BEGIN Material provided

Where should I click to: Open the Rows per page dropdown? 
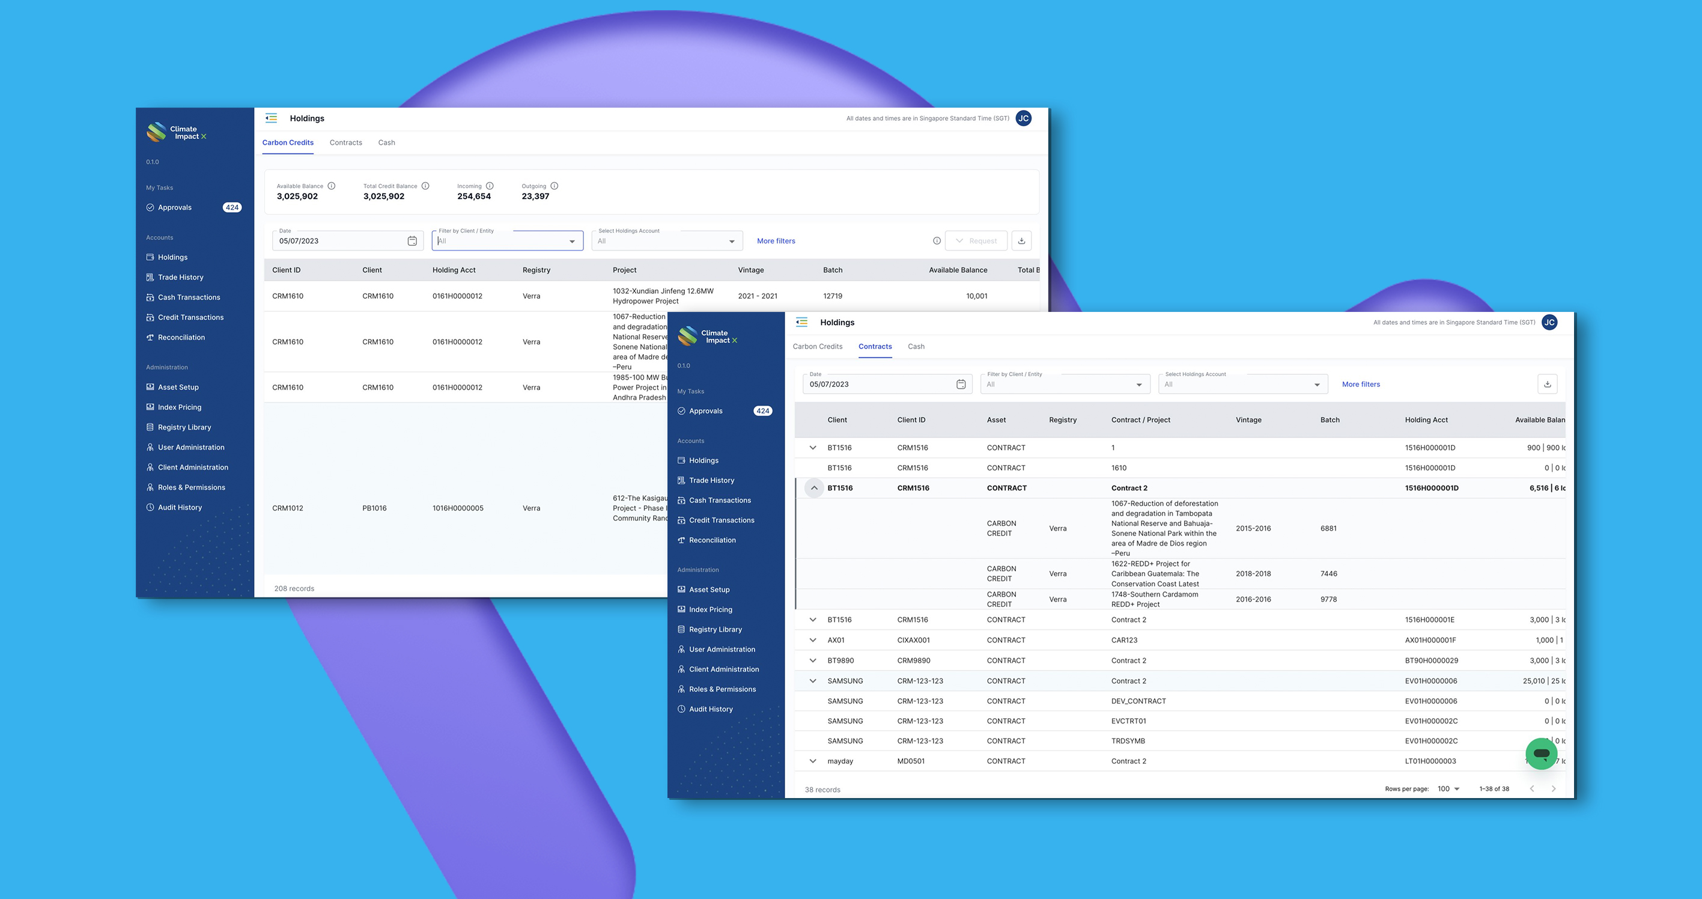click(1448, 789)
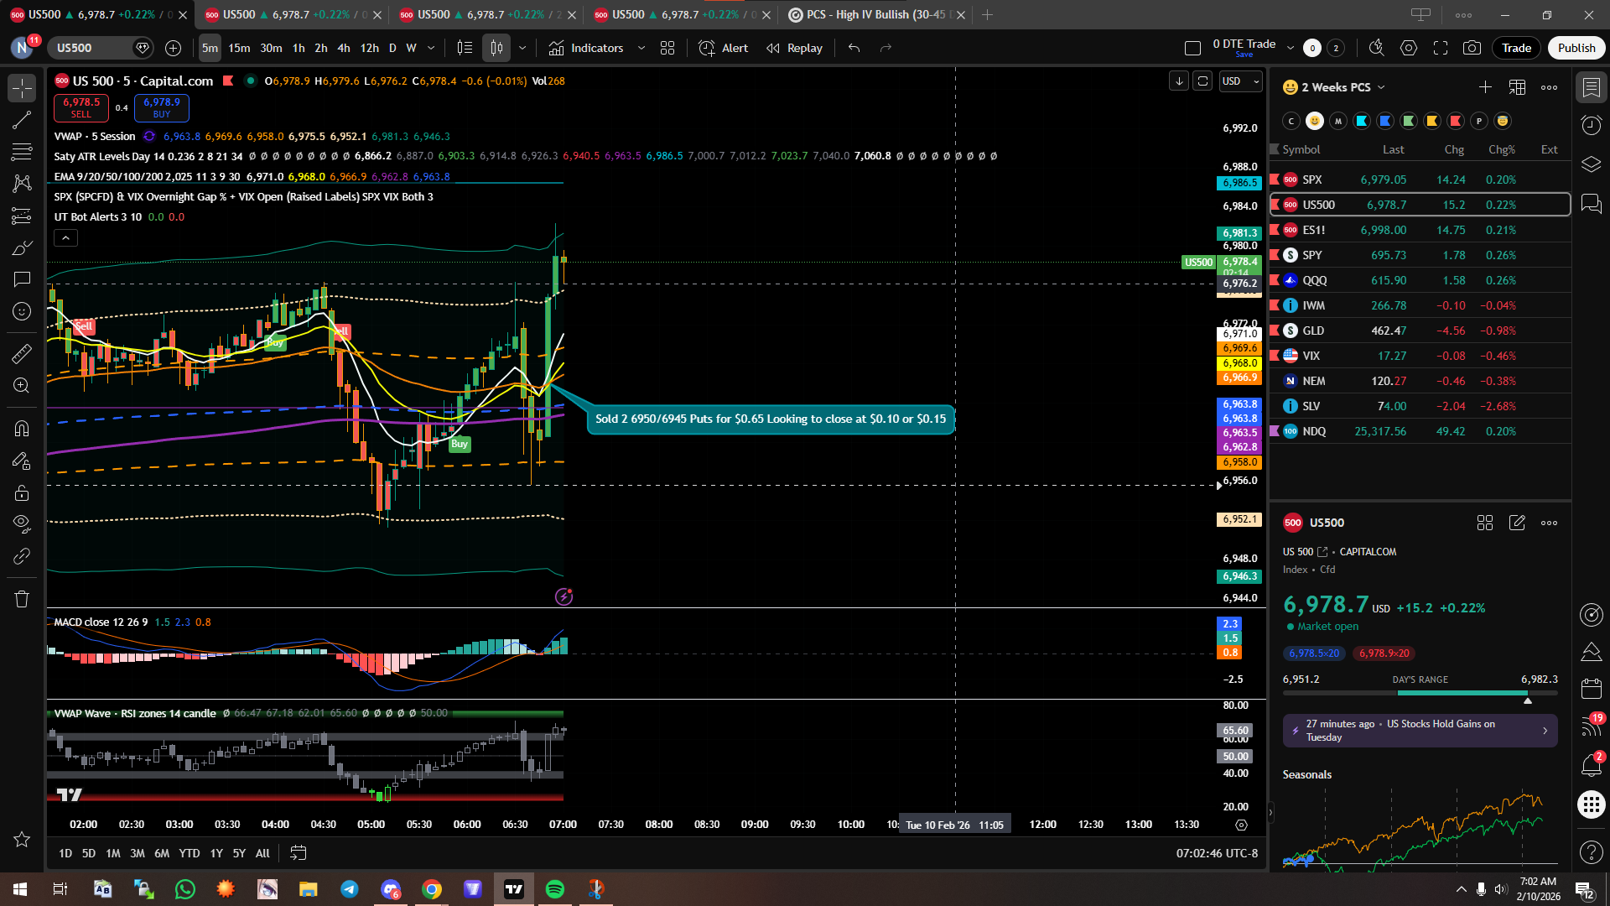Viewport: 1610px width, 906px height.
Task: Select the 15m timeframe
Action: [x=239, y=48]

END Material provided

> **What you will do**: Give back the entries verbatim but drop every picture.

> **Response below**:
Where should I click to: Open the Rows per page dropdown? 
click(1448, 789)
Viewport: 1610px width, 906px height.
Task: Select the 15m timeframe
Action: [x=239, y=48]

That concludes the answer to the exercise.